**Your objective**:
If a line in the records below contains the word "agent", copy it out.

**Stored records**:
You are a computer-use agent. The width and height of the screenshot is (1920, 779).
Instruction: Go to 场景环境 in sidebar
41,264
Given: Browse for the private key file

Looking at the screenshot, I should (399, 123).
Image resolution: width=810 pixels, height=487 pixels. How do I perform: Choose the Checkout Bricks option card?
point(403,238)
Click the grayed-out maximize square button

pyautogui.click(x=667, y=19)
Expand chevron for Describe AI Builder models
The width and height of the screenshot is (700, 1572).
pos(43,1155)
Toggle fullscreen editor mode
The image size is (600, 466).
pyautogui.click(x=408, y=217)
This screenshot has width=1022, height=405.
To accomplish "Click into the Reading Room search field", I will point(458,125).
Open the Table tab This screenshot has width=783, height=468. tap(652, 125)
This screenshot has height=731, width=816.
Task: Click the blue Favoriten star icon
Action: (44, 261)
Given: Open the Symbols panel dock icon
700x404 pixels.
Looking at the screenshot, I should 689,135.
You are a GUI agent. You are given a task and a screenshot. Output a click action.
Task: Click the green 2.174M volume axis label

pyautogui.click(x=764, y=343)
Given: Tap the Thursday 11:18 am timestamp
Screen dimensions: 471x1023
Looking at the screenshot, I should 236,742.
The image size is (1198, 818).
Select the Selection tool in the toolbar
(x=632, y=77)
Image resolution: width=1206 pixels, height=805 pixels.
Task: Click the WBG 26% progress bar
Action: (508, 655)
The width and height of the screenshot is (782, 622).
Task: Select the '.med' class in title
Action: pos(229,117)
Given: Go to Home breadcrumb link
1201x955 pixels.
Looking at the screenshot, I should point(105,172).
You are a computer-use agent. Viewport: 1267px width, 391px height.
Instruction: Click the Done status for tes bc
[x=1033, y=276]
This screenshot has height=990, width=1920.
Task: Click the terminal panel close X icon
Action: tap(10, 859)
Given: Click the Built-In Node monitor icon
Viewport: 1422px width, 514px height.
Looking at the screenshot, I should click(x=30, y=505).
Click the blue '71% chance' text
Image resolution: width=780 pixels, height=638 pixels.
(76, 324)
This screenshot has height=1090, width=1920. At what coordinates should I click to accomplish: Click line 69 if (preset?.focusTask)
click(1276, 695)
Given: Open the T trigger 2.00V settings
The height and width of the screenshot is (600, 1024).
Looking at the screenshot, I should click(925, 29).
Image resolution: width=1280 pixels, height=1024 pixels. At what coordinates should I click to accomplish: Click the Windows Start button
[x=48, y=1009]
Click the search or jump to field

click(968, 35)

**Result for this exercise**:
You are a computer-use agent. The width and height of the screenshot is (1920, 779).
You are a GUI agent. You are given a task and a screenshot. Output a click action.
You are a computer-use agent. Viewport: 1267px width, 391px height.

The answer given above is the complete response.